- **Written exercise**
Copy the entries verbatim, starting at the line containing "Click the Undo arrow icon" and ending at the line containing "click(x=35, y=31)", with both of those lines included. Leave the pictures out of your copy.

- **Source records**
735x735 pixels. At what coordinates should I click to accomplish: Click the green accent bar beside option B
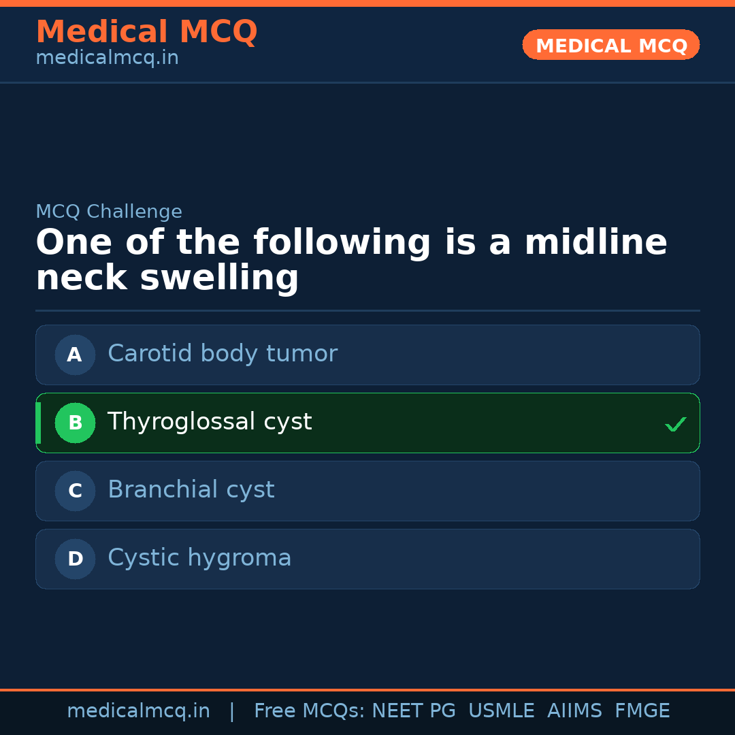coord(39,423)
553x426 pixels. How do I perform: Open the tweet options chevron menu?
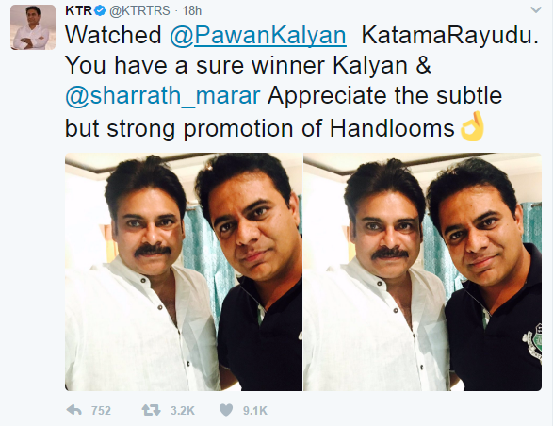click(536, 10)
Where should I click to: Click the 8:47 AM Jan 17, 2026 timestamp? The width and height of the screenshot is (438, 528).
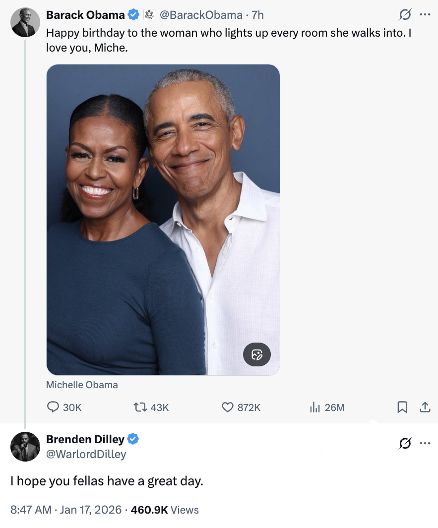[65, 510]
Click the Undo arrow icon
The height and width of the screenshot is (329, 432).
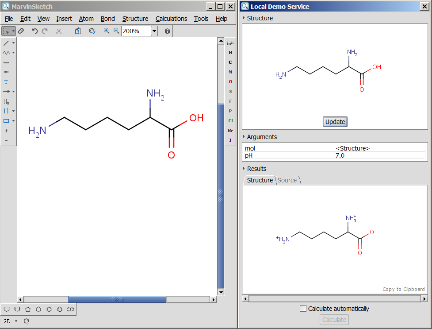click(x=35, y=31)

==

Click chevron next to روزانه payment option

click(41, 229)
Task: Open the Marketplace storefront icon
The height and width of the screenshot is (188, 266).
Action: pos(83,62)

* * *

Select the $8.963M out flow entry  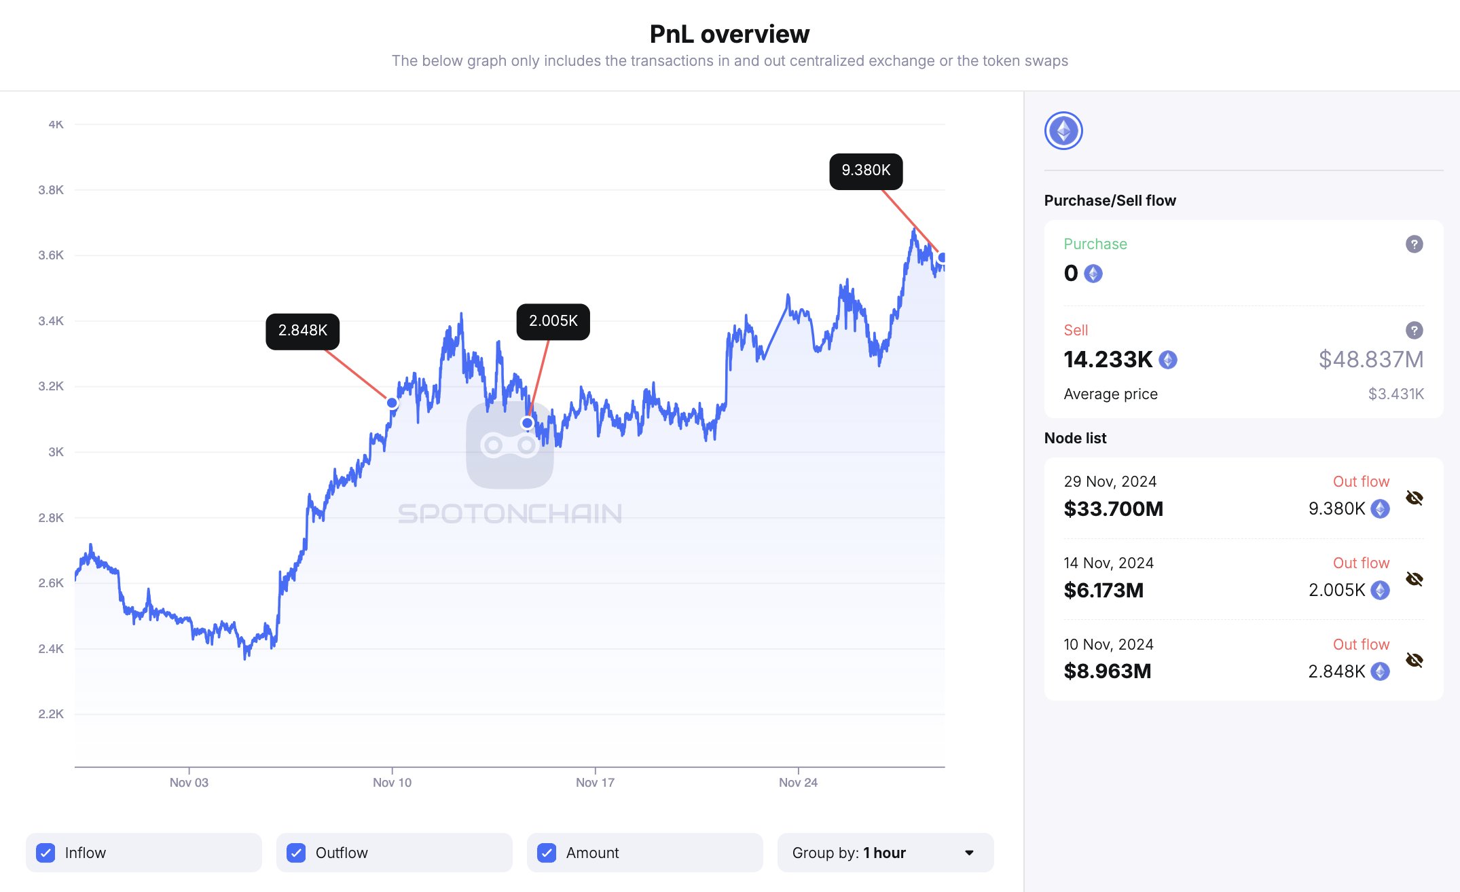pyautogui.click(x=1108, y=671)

- **Correct output**
Click the Undo arrow icon
The height and width of the screenshot is (329, 432).
click(x=35, y=31)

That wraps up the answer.